Unfortunately, these symptoms could only be seen via an autopsy performed after a patient's death. One discovery that changed our knowledge of Alzheimer's disease is when Familial Alzheimer's disease was discovered. This subset of the disease occurs in approximately ten percent of all patients with Alzheimer's, and it is a particularly aggressive form of the disease. It occurs early in almost every case, with most becoming afflicted with the disease before the age of sixty-five. One of the most unfortunate aspects of Familial Alzheimer's disease is the fact that it can be passed down genetically from parent to child.

If one parent has Familial Alzheimer's the child's risk of getting the disease rests at an even fifty-fifty. Familial Alzheimer's, is the only type of disease that can be traced to a genetic abnormality; late-onset Alzheimer's may appear randomly without just cause.

Physically, what happens is that a small peptide called B-amyloid accumulates in the brain. This begins as many as ten to twenty years before the first symptom appears. Normally, everyone has these peptides, floating, around in the bloodstream and spinal fluid but in an Alzheimer's patient, the B-amyloid molecules clump together form a loose mesh that becomes increasingly a more dense mesh of filaments that locate themselves among the delicate nerve endings of the brain. They are called senile plaques. The other change in the brain has to do with the neurofibrillary tangle. These tangles form when a highly resistant protein becomes concentrated in the nerve cells. The nerve cells eventually choke as the tangle crowds out the cell's contents. The parts of the brain most affected by the tangles are those that affect memory and emotion.

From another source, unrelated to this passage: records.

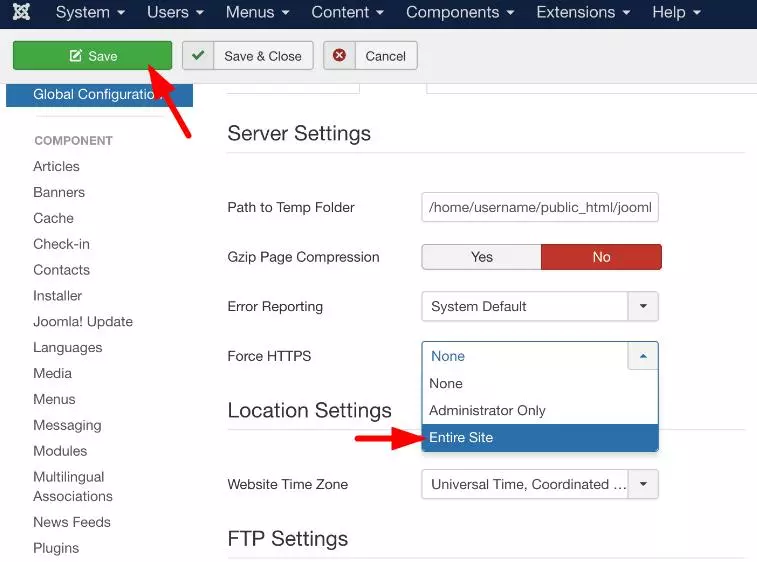Click the Website Time Zone dropdown arrow

(x=643, y=484)
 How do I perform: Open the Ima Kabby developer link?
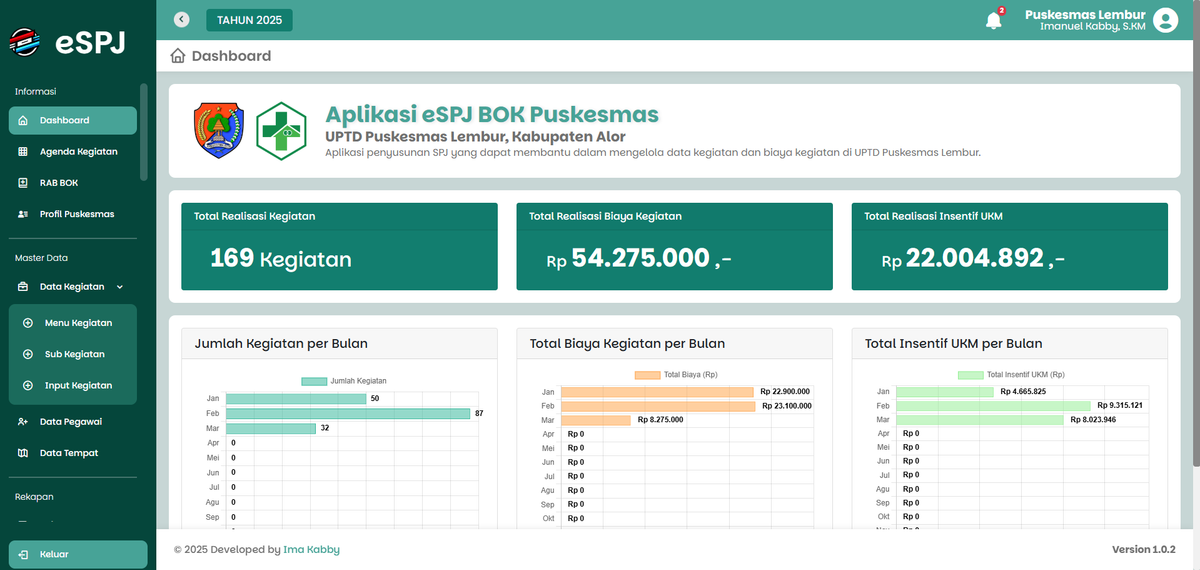pyautogui.click(x=312, y=550)
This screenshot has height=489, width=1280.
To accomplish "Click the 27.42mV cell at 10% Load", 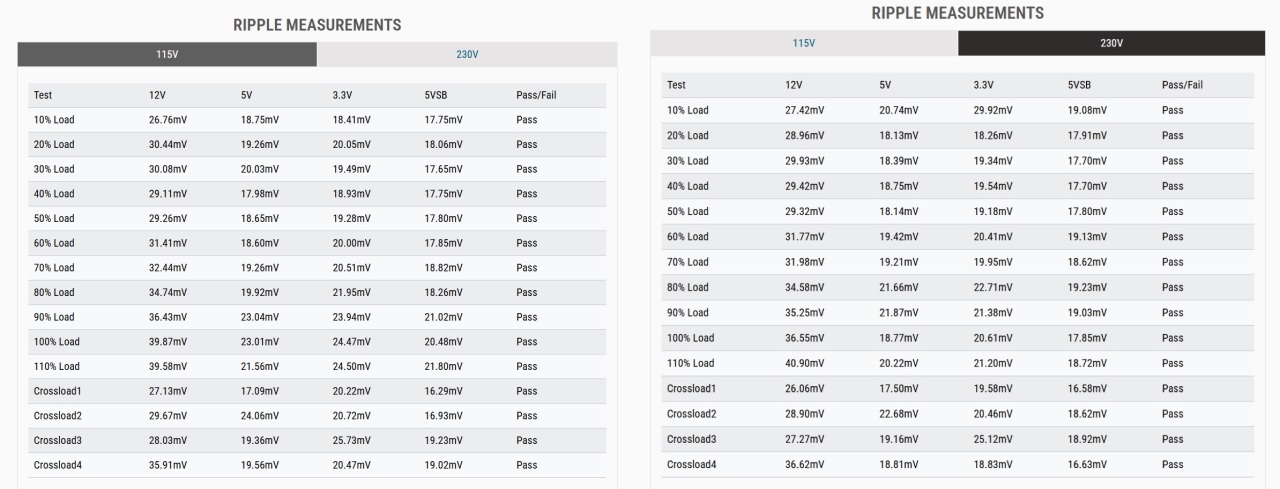I will [804, 110].
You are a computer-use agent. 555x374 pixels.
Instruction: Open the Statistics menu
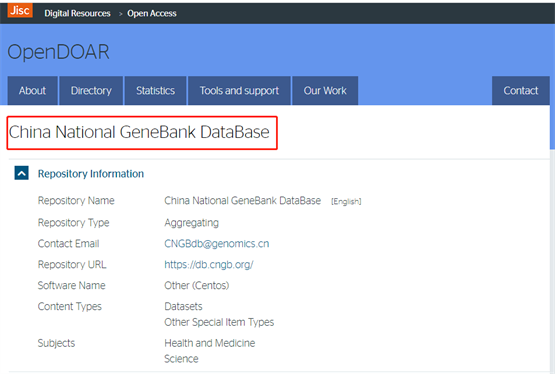pos(155,91)
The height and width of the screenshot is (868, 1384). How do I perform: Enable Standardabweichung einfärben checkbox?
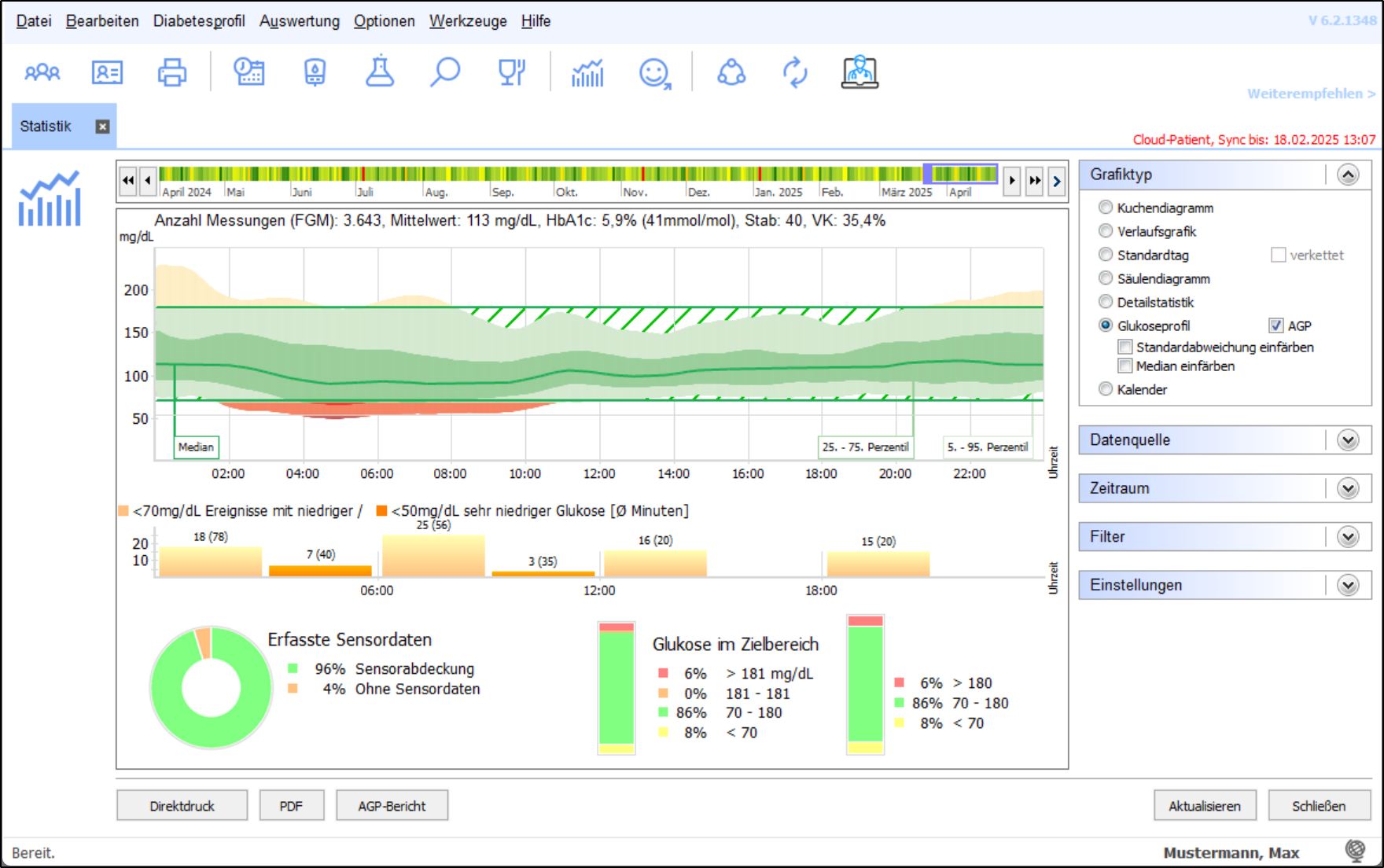tap(1125, 347)
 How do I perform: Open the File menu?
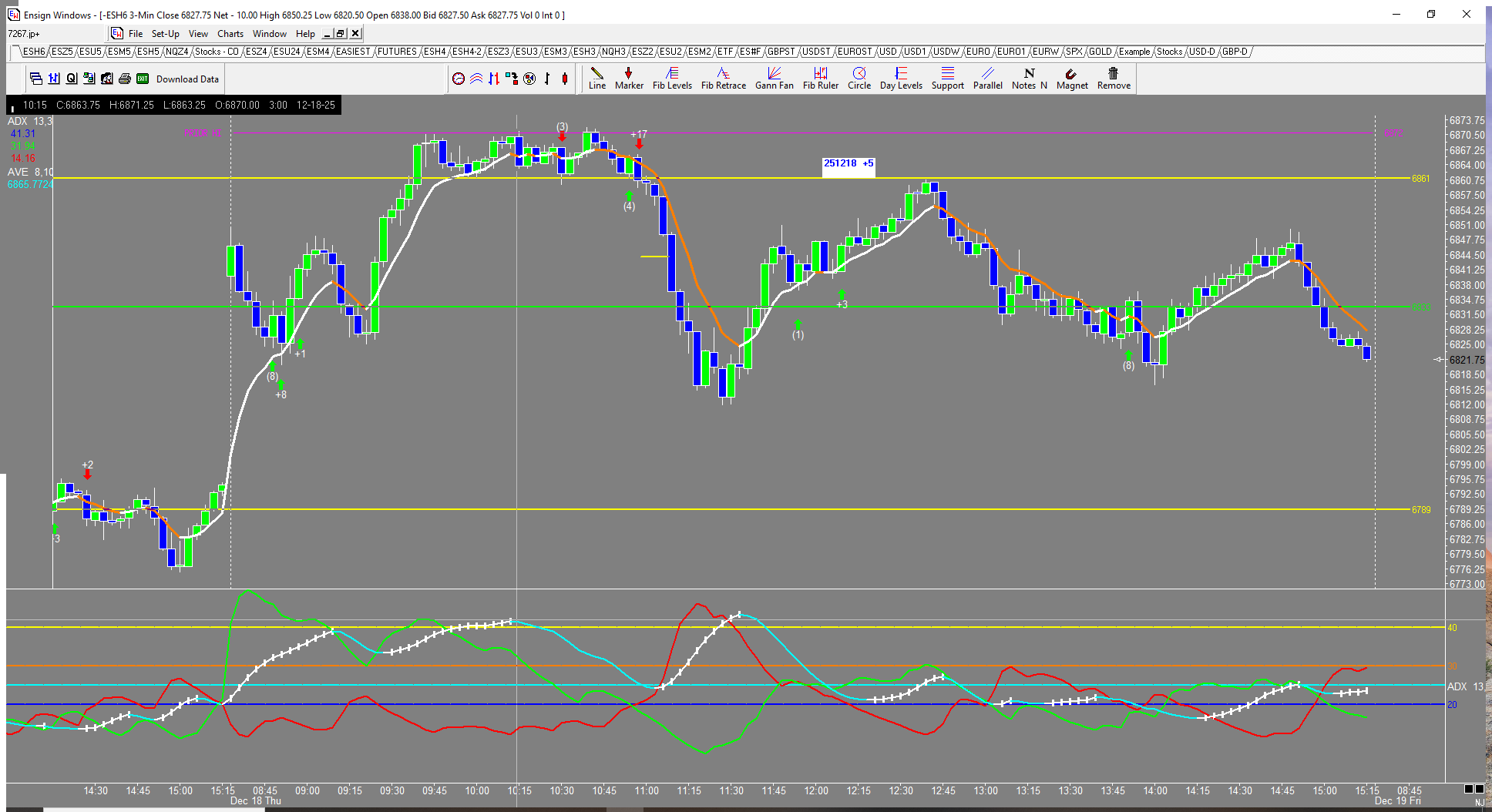(136, 34)
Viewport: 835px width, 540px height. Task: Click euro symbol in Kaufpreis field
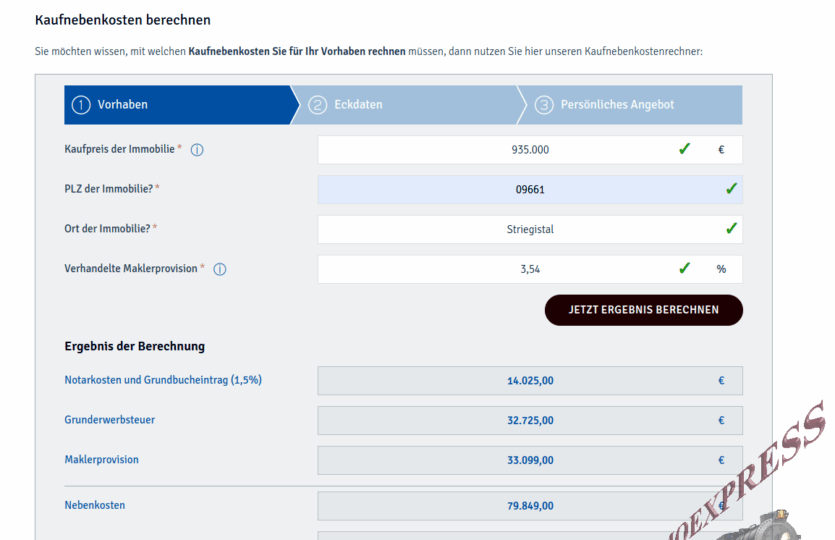[721, 150]
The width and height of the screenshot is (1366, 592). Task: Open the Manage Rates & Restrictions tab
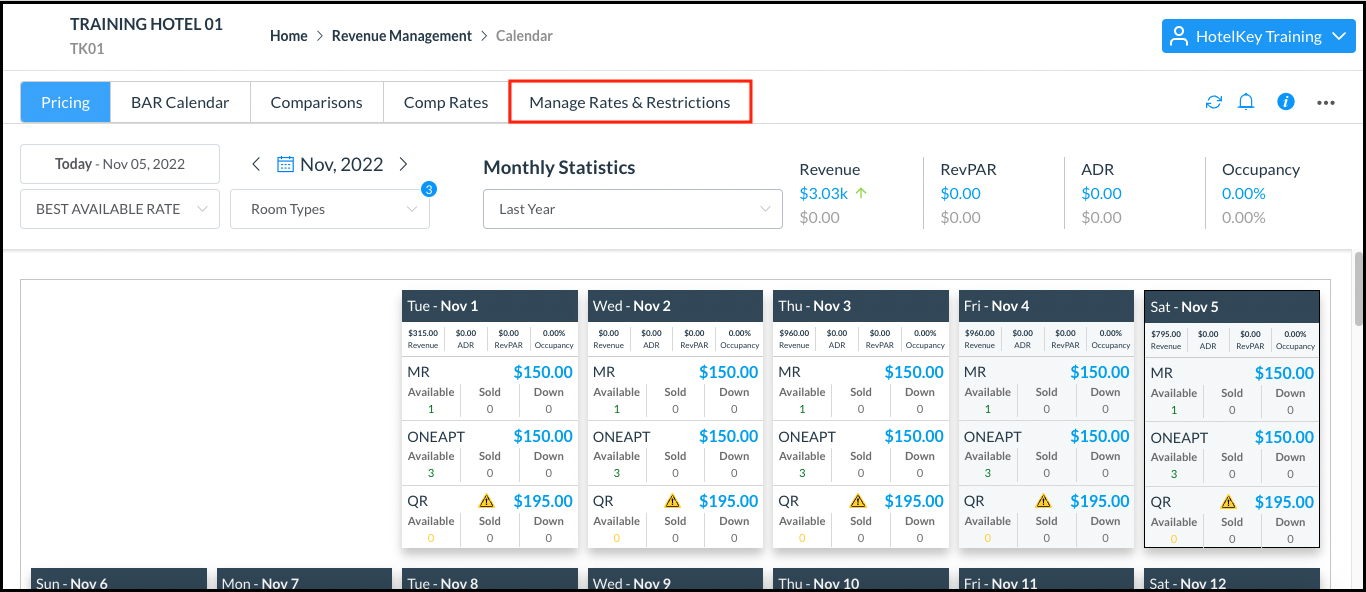coord(629,101)
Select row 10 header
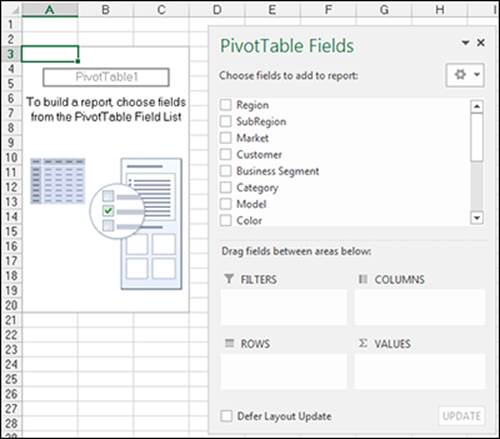Screen dimensions: 500x439 point(11,157)
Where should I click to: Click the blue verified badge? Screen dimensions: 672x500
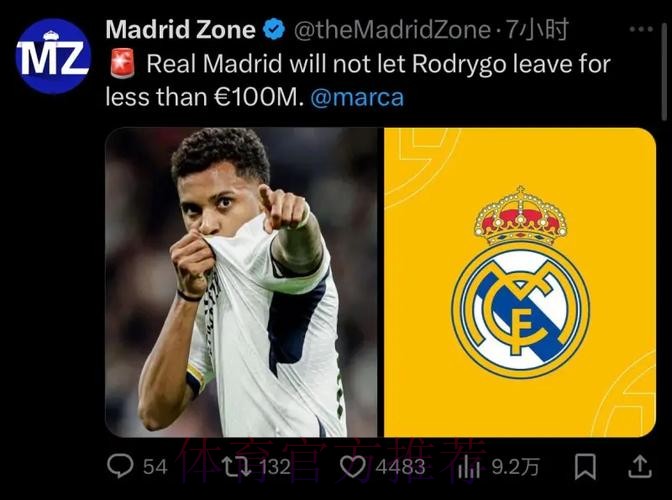tap(274, 30)
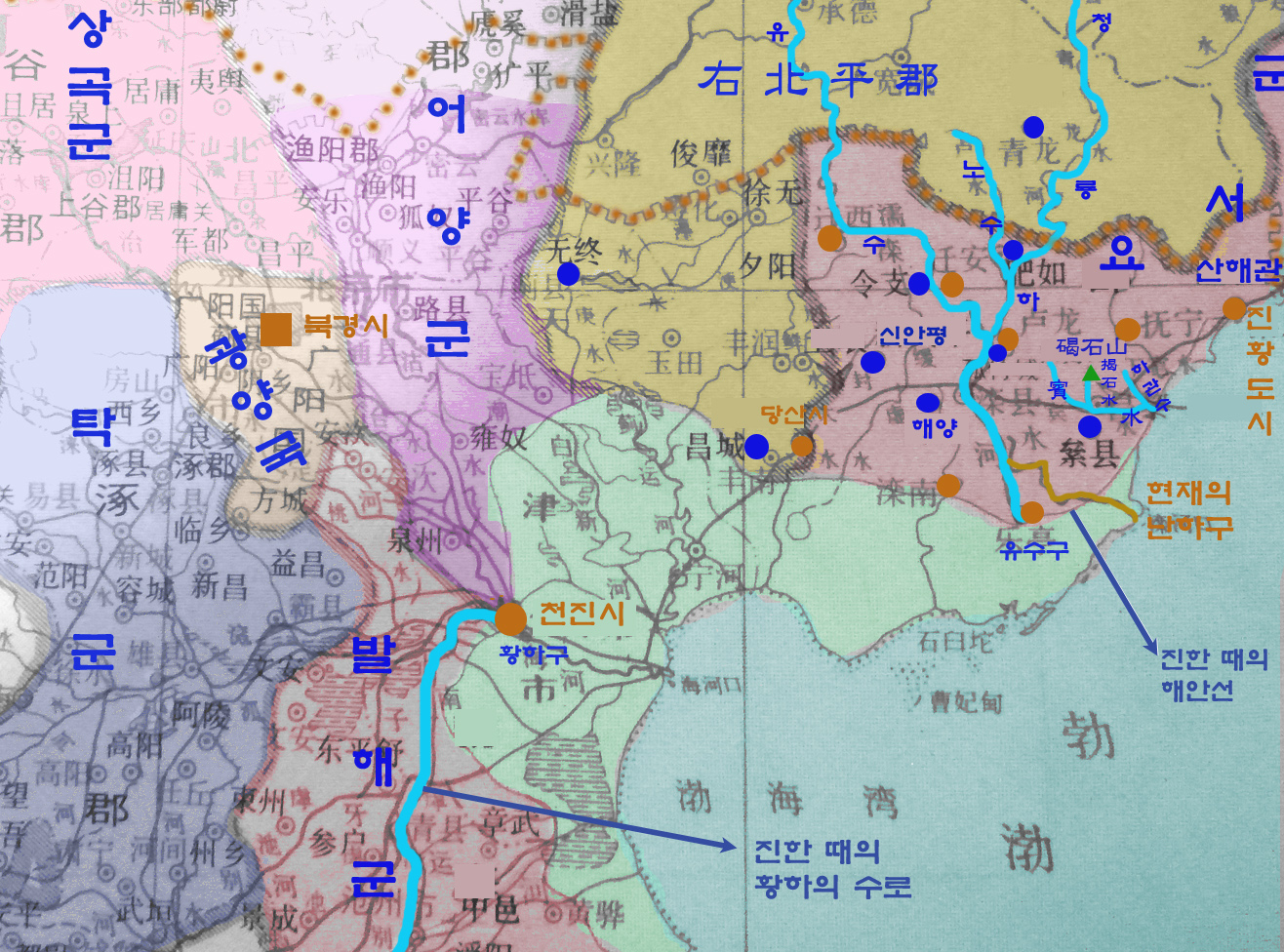Click the 右北平郡 blue region label
The height and width of the screenshot is (952, 1284).
(x=818, y=79)
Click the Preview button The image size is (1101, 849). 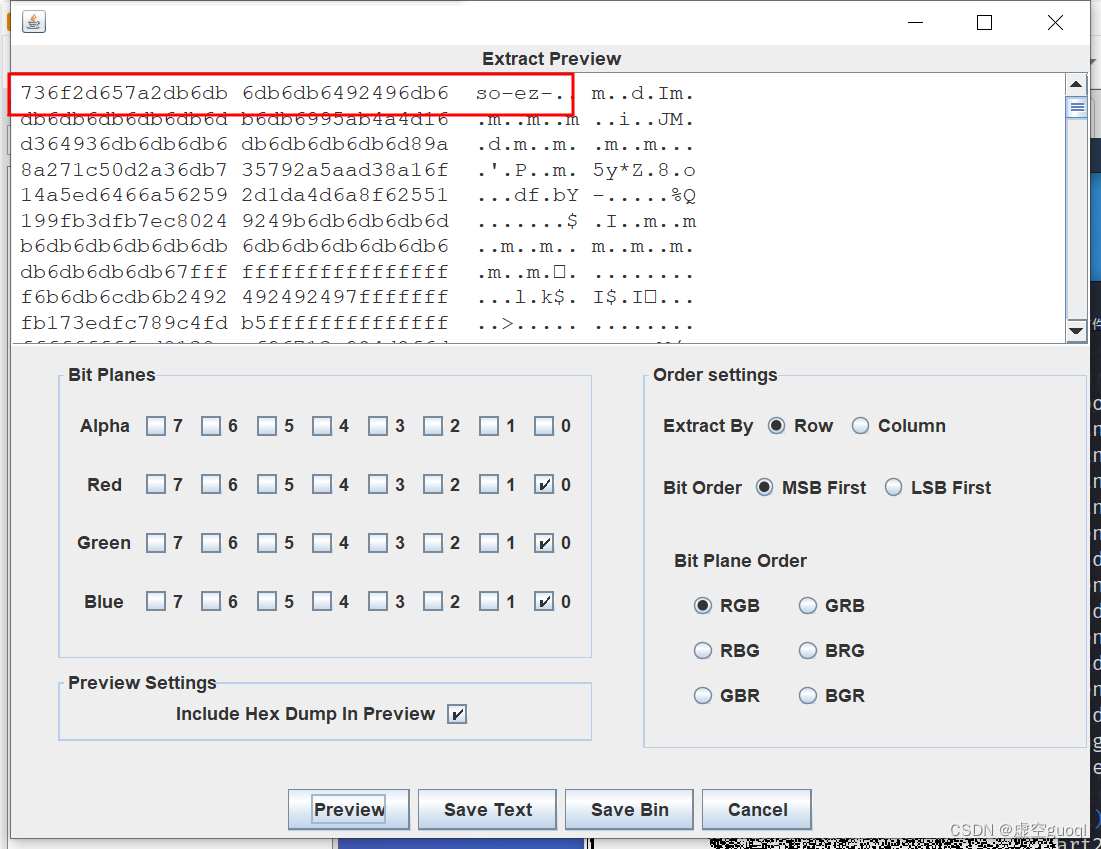[348, 809]
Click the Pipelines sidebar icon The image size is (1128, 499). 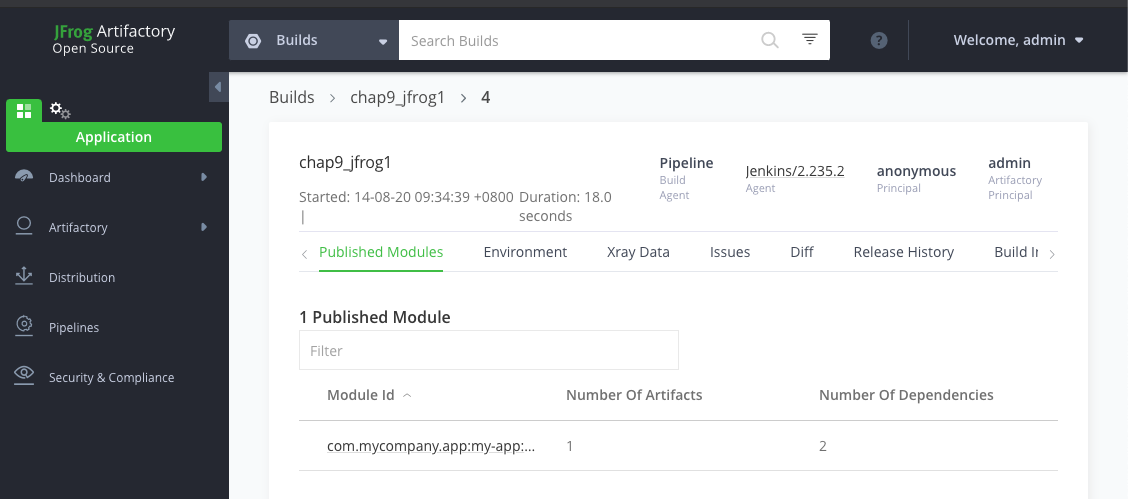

In the early stage, individuals experience short-term memory loss. They may be unusually forgetful. They have a hard time concentrating or coming up with the right word to express what they feel. They may make poor choices or show impaired judgment. They may have difficulty adapting to changes in routines. At the same time, they may experience vague personality changes. They may seem sadder, quieter, or more negative than usual. They may be easily angered. The individual and family members may have the feeling that "something is not right," yet the individual may be able to do most things with a small amount of help.

As the disease progresses, it becomes increasingly difficult for the person to handle basic daily tasks such as paying bills, using the telephone or shopping. The affected individual may try to hide the problem by writing reminders and detailed descriptions of how to do routine tasks. The family may begin to notice changes in personal grooming. Individuals may forget to brush their teeth, put on deodorant, or to wash their hair.

Distant family members sometimes first become aware of a dementia problem when they discover telephone or utilities have been disconnected due to lack of payment. Depression is one of the more common symptoms in the early stage. The depressed individual may exhibit sadness and a more negative attitude toward life. The individual may sleep too much or too little or experience an unusual weight loss. You may notice an increased consumption of alcohol. The depression may be accompanied by a withdrawal from church or social functions and excuses not to participate in family activities.